◆ **GOAL OF THE EXERCISE**: Please output exactly the lines from the one containing "Where should I" through the end of the records below, leaving out any pictures.

◆ **DATA FOR PROCESSING**:
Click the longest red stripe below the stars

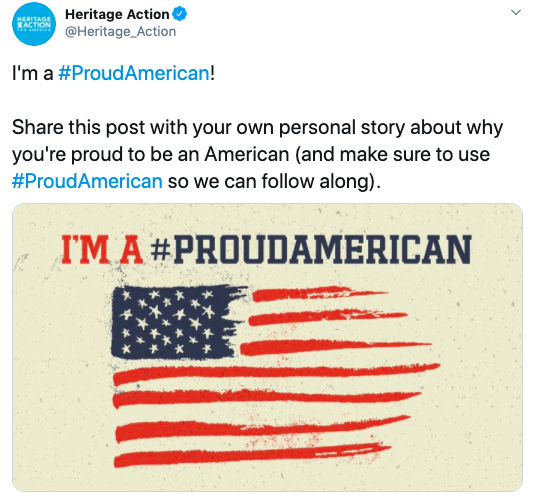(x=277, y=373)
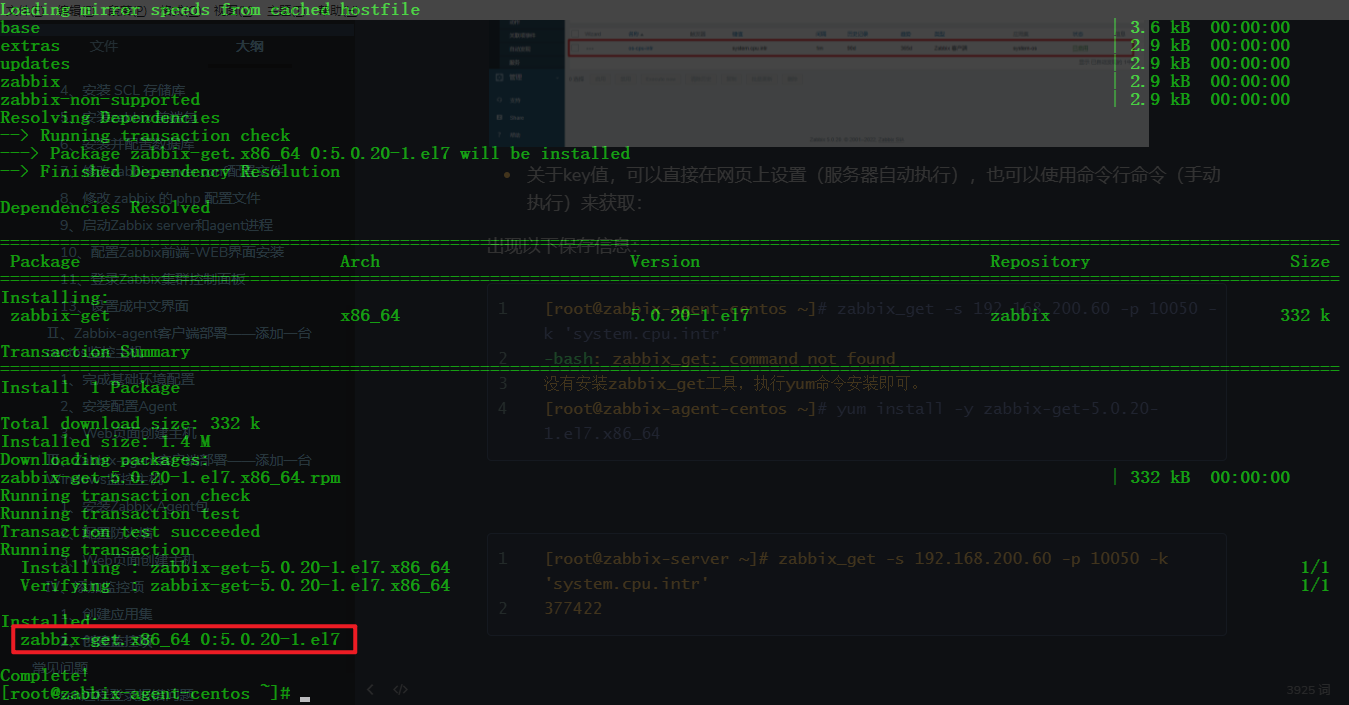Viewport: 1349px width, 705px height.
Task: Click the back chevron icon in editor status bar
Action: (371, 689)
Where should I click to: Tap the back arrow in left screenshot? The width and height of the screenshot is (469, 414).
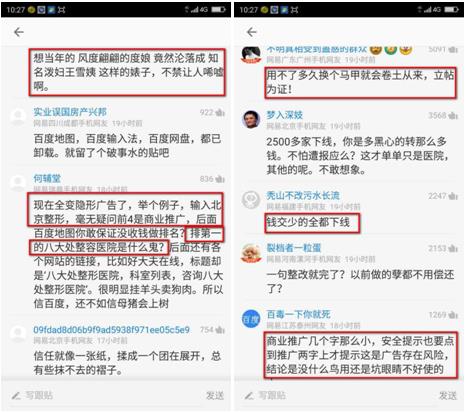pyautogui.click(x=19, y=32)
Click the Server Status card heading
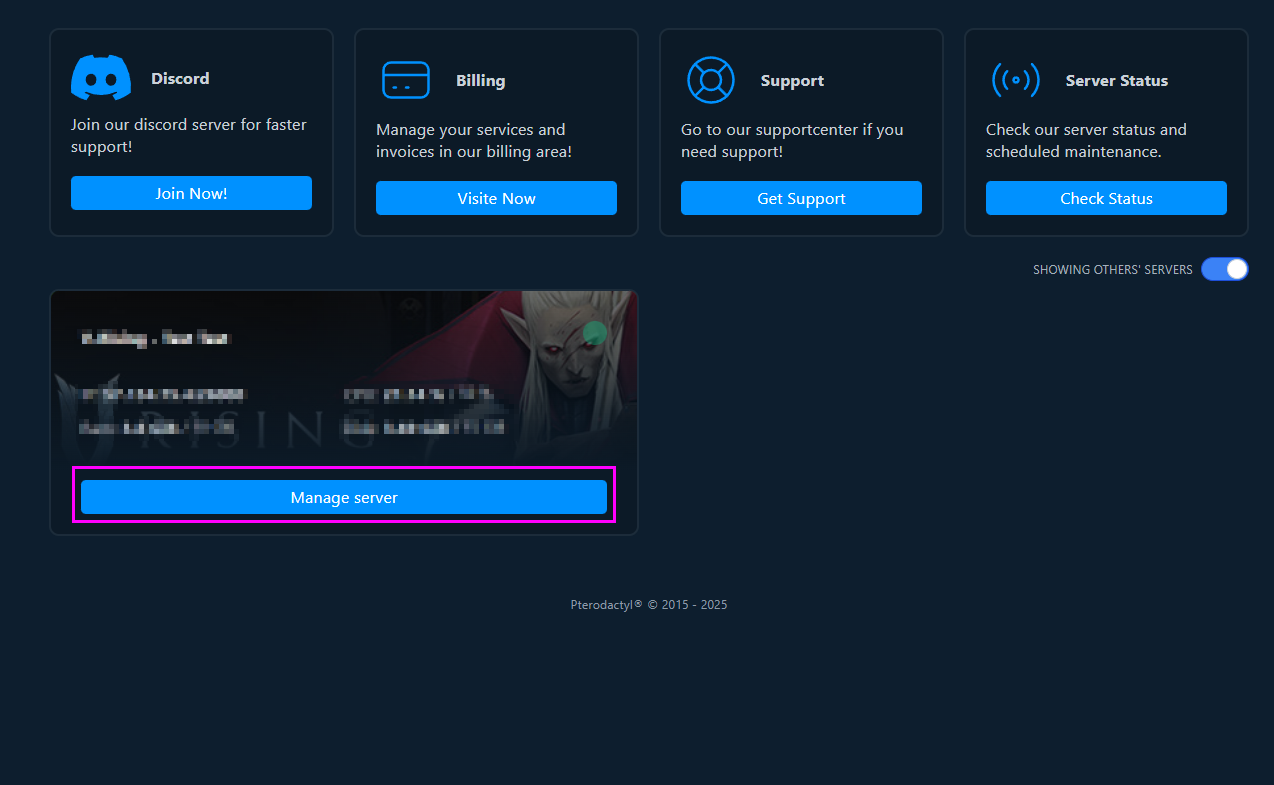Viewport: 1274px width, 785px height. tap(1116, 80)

◆ **COMPLETED TASK**:
Where should I click to: Tap the back arrow in left screenshot? The width and height of the screenshot is (469, 414).
pyautogui.click(x=19, y=32)
Click the Server Status card heading
Viewport: 1274px width, 785px height. tap(1116, 80)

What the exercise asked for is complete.